### EXCERPTED TEXT
------------------------------------------------------------

Technical Program

Paper Detail

Paper: PS-2A.27
Session: Poster Session 2A
Location: Symphony/Overture
Session Time: Friday, September 7, 17:15 - 19:15
Presentation Time:Friday, September 7, 17:15 - 19:15
Presentation: Poster
Publication: 2018 Conference on Cognitive Computational Neuroscience, 5-8 September 2018, Philadelphia, Pennsylvania
Paper Title: Combining Biological and Artificial Approaches to Understand Perceptual Spaces for Categorizing Natural Acoustic Signals
Manuscript:  Click here to view manuscript
DOI: https://doi.org/10.32470/CCN.2018.1247-0
Authors: Marvin Thielk, Tim Sainburg, University of California San Diego, United States; Tatyana Sharpee, Salk Institute, United States; Timothy Gentner, University of California San Diego, United States
Abstract: Parametrizing complex natural stimuli is a difficult and long-standing challenge. We used a generative deep convergent network to represent and parametrize a large corpus of song from European starlings, a songbird species, into a compressed low-dimensional space. We applied psychophysical methods to probe categorical perception of natural starling song syllables, which reveal a shared categorical perceptual space. Some categorical boundaries are sensitive to the category assignment of training syllables, indicating that the consensus is context dependent and that underlying dimensions of the space are not independent. Consistent with this, we predict the behavioral psychometric function along one dimension by fitting the behavior for other dimensions to artificial neural network activations. Similar predictions are obtained by fitting spike timings of in-vivo neuronal populations, recorded simultaneously from 10's of neurons in a secondary auditory cortical region. Thus, knowing how the animal responds in one sub-region of the parametrized space informs responses in other sub-regions of both the artificial and in-vivo spaces. Our results implicate the importance of experience in shaping shared perceptual boundaries among complex communication signals, and suggest the categorical representation of natural signals in secondary sensory cortices is distributed much more densely than predicted by traditional hierarchical object recognition models.

------------------------------------------------------------

### DATA SEGMENT
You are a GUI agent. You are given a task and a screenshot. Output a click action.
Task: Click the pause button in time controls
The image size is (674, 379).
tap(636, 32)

------------------------------------------------------------

### PROBLEM DETAILS
What do these parts of the paper detail say?
(a) What location is given for the poster session?
(b) Song from which songbird species was compressed into a low-dimensional space?
(c) From what brain region were the neuronal populations recorded?
You can set the lines aside; nothing here depends on them.

### FINAL ANSWER
(a) Symphony/Overture
(b) European starlings
(c) A secondary auditory cortical region